長く孤独な生活で言葉が出なかったのもあるが、何よりこれから起こることへの期待から何もせず待っていることにした。


「フンッ、その余裕そうな態度今に崩してやる」


竜王タイタンは頭を持ち上げたかと思うとその口先に光が集まった。


「まずは小手調べよ、くらえ、皇竜砲ドラゴンブレス」


収束した光が莫大な熱量となってその口から放出された。

熱戦はまっすぐにこちらに向かってくる。


「ふえー、なかなかの熱量。これを避けるのは無粋だな」


掌底打ち「破轟」


これはいくつも生み出した技の中の一つであり、

まず手のひらで空気を打ち出し、急激に圧縮された空気が周りの空気の断熱効果によって断熱圧縮を引き起こし、膨大な熱エネルギーを伴った圧力が前方に解放されるという技である。


二つの莫大なエネルギーが空中でぶつかり合いお互いに消滅した。


「ほう、なかなかやるではないか。龍族随一の火力を誇る我のドラゴンブレスを相殺するなど」


「しかし龍の本領はその肉体よ。強靭な鱗はどんな刃も通さず、四肢の破壊力は岩をも砕く」


突如として龍の巨体が目の前に現れ、右前足を振り下ろしてきた。


「いいね!楽しくなってきた」

振り下ろされた前足をカウンター気味に合わせて右フックを放つ。


放たれたパンチはぴたりと足裏に命中し、見事に龍の右腕を胴体からもぎ取った。


竜の力任せに放った打撃は重心が体から離れており、衝撃に耐えられなかったのである。


「えっ?ぎゃああああああわしの右腕がああ、貴様ァ!許さぬぞ、覚えておくがいいこの竜王の怒りを、そして外界に伝えるのだこの我の脅威をな」


そう言って竜王はなぜか元いた玉座へと戻ってしまった。


「どうした?はよ行かぬか。この我が見逃すと言っているんだぞ」


うーん、もっと長く遊びたかったのになあ。なんか腕とれたくらいで引きこもっちゃった。

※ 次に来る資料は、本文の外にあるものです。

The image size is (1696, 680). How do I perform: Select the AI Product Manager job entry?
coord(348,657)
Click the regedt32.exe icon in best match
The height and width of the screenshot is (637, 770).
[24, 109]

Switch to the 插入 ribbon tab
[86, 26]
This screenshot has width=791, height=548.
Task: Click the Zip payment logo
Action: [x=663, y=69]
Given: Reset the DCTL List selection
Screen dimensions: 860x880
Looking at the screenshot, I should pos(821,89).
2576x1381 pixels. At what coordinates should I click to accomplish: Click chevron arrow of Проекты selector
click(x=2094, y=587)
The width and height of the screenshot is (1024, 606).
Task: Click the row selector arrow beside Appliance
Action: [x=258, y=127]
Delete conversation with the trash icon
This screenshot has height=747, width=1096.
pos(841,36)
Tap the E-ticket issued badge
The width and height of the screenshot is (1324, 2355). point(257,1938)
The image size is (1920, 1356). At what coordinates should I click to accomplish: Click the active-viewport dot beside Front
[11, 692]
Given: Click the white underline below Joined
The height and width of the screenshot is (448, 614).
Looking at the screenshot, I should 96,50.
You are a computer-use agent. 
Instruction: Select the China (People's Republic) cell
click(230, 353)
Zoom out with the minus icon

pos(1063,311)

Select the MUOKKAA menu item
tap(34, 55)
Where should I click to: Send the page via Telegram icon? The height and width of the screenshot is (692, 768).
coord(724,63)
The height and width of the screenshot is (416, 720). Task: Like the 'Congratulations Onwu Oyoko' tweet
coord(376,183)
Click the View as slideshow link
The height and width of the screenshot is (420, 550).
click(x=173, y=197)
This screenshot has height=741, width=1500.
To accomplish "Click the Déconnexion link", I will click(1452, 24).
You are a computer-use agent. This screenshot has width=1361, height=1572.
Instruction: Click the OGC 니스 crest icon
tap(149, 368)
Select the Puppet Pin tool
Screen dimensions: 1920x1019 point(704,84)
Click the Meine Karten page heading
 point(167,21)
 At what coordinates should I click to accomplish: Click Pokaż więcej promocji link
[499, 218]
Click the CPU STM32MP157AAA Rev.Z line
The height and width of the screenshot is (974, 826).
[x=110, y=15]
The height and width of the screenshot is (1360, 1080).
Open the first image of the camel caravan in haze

「ごめん、もしかしてやりすぎちゃった?腕ぐらいすぐ治ると思ったんだけど」


「こっこっちに来るなああああ、早く扉から出て行ってくれえ」


なんか嫌われたみたいだ。久しぶりの会話なのに落ち込むなあ。今日は帰って、また明日来よう。

「なんかすみません。また明日来ますね」


「こっ来なくていい!謝罪ならその扉を出て右に曲がったところにわが主がいるからそっちにしてくれ。頼む!」


「わかったけど」


竜の表情などは読めないが、なぜか帰るときには竜王がほっとしているように思えた。